## Exercise brief
In the critique of the global health strategy, how much of the global burden of disease is infectious disease said to represent?

## Selected extract
= = =
They criticize the strategy’s definition of leadership. They argue it equates leadership with dollars spent and products exported, and they warn that this is not the same as better health outcomes.
They also challenge the idea that the strategy correctly diagnoses the causes of inefficiency and dependency. They agree that U.S. programs are often inefficient, with duplicative systems and high overhead, and they refer to those as phantom aid problems that are well documented. But they argue the strategy’s solutions are misguided. They specifically warn that tying aid to purchases from donor countries is itself a major cause of phantom aid, yet the strategy offers it as part of the answer.
They say conditional aid misaligns priorities. In their view, tying funding to U.S. economic objectives can pull attention away from patient care and community need, leading to more waste and more lives lost.
They also argue the strategy is too focused on infectious diseases and does not reflect the broader burden of disease. They say infectious disease represents less than a third of the global burden of disease, and they warn that non communicable disease, maternal and infant mortality, surgical access, and climate linked health threats demand more attention.
= = =
## Raw data
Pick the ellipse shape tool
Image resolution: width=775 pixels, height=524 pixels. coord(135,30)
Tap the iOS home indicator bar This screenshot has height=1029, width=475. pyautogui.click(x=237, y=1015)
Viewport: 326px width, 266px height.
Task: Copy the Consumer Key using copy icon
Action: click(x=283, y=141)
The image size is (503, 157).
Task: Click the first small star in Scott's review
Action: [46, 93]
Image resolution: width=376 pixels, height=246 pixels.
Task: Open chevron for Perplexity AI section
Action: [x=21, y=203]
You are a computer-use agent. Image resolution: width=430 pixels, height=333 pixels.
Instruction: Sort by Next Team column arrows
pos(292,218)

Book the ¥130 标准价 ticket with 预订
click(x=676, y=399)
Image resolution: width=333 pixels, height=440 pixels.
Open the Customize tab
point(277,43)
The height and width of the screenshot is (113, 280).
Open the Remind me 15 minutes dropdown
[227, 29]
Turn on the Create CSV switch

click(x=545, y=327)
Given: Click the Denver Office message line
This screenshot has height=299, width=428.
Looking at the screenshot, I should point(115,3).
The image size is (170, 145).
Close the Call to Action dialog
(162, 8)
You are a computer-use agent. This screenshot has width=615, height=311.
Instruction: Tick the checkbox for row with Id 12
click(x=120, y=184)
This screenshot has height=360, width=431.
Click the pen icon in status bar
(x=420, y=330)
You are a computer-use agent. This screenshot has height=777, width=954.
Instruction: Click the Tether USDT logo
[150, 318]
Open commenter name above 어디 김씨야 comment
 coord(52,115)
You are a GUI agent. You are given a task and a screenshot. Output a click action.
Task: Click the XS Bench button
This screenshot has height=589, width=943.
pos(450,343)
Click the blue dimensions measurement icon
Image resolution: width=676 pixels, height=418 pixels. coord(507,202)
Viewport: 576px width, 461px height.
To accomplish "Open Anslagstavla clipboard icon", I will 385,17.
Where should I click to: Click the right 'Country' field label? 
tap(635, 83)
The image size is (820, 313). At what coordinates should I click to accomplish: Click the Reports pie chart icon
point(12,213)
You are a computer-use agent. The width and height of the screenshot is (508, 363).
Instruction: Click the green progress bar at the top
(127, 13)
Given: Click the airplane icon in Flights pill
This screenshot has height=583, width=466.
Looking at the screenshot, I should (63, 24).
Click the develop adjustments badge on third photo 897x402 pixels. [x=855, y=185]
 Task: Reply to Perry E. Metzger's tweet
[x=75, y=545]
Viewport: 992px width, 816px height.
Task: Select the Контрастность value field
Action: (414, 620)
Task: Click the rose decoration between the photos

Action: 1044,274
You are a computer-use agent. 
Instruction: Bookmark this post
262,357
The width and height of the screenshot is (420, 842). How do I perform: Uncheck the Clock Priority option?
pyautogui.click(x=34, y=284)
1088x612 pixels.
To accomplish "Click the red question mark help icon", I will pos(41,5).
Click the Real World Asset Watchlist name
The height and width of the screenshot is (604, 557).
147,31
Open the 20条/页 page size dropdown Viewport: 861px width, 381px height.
= = =
## Response to this task
Less than a third.